Akt3-mediated resistance to apoptosis in B-RAF-targeted melanoma cells.

PMID 20647317


Melanoma cells are highly resistant to anoikis, a form of apoptosis induced in nonadherent/inappropriate adhesion conditions. Depleting B-RAF or the prosurvival Bcl-2 family protein Mcl-1 renders mutant B-RAF melanoma cells susceptible to anoikis. In this study, we examined the effect of targeting B-RAF on the survival of primary stage melanoma cells cultured in three-dimensional type I collagen gels, which partially mimics the dermal microenvironment. Depletion/inhibition of B-RAF with small interfering RNA or the mutant B-RAF inhibitor, PLX4720, induced apoptosis of mutant B-RAF melanoma cells in three-dimensional collagen.
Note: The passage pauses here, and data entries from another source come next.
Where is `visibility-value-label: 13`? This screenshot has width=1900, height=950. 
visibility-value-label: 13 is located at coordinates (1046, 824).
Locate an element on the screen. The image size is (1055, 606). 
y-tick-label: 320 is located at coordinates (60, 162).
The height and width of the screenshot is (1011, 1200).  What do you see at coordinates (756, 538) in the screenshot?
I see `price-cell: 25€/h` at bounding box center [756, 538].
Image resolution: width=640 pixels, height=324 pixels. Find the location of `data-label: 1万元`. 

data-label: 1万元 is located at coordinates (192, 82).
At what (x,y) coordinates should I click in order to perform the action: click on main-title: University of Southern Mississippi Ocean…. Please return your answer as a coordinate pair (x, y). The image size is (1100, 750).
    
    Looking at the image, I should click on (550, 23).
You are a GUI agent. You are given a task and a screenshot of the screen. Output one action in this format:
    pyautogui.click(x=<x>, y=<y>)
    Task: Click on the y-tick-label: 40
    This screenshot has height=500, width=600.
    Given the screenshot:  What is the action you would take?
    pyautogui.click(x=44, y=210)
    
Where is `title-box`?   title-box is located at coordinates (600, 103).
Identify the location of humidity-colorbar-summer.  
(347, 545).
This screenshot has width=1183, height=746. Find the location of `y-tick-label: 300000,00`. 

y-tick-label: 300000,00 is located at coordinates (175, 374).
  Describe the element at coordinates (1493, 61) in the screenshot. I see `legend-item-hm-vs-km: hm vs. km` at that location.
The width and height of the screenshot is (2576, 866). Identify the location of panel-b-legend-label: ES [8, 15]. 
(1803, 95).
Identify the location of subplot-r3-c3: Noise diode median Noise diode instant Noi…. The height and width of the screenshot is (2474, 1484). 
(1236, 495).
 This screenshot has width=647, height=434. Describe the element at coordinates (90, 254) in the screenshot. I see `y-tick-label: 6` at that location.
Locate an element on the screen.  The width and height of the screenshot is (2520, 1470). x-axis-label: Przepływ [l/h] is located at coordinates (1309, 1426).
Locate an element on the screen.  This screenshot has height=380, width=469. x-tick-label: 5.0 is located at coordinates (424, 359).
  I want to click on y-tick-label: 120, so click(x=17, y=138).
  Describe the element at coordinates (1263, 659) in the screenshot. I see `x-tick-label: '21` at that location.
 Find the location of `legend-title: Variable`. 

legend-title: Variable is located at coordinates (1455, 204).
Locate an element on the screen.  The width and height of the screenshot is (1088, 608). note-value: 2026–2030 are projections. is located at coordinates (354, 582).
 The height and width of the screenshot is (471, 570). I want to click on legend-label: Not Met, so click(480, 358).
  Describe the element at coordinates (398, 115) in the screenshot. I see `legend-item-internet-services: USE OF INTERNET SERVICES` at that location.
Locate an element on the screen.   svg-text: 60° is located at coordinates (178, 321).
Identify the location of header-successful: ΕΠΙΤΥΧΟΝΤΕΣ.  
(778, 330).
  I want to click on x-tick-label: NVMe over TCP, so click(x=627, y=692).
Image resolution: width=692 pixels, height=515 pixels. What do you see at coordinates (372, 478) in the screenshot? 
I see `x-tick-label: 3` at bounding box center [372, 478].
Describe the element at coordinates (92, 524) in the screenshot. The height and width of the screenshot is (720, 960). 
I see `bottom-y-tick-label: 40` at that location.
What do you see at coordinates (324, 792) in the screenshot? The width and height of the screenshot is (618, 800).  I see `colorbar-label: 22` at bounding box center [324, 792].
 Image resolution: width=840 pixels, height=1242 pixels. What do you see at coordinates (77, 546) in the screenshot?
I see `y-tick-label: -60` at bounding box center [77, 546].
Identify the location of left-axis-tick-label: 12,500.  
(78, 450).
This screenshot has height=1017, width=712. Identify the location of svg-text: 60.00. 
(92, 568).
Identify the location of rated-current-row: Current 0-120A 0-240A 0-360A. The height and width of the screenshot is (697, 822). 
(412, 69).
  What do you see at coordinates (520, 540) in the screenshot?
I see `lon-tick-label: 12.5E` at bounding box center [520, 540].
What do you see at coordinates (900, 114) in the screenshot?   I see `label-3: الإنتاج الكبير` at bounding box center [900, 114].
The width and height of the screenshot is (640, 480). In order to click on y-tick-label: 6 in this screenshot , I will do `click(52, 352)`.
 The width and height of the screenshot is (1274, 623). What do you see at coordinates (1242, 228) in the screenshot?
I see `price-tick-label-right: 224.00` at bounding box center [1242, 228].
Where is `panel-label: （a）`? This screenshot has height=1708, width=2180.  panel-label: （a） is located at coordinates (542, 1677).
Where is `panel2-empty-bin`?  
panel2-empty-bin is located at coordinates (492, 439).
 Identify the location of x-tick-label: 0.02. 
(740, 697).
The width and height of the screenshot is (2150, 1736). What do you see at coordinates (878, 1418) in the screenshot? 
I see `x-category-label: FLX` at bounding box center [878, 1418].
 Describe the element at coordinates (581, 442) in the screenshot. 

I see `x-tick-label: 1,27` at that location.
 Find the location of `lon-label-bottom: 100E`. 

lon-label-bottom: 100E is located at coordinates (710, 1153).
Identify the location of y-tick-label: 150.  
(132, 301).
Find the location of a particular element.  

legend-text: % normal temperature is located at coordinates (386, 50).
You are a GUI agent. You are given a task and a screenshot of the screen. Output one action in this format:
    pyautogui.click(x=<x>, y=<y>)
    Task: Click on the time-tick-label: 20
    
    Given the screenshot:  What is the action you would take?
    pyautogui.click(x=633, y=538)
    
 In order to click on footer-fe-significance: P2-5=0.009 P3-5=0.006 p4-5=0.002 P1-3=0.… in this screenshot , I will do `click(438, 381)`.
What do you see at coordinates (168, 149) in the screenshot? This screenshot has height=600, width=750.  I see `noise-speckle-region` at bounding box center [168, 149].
Apoptosis was dependent on two upregulated BH3-only proteins, Bim-EL and Bmf, and was inhibited by ectopic Mcl-1 expression. Akt3 activation has been associated with the survival of melanoma cells. Mutant B-RAF melanoma cells ectopically expressing a constitutively activated form of Akt3 or endogenously expressing mutant Akt3 were protected from apoptosis induced by B-RAF knockdown or PLX4720 treatment. Furthermore, intrinsically resistant metastatic melanoma cells displayed elevated Akt phosphorylation in three-dimensional collagen and were rendered susceptible to PLX4720 by Akt3 knockdown. Importantly, myristylated Akt3 prevented B-RAF targeting-induced upregulation of Bim-EL and Bmf in three-dimensional collagen and partially protected Mcl-1-depleted cells from apoptosis. These findings delineate how mutant B-RAF protects melanoma cells from apoptosis and provide insight into possible resistance mechanisms to B-RAF inhibitors.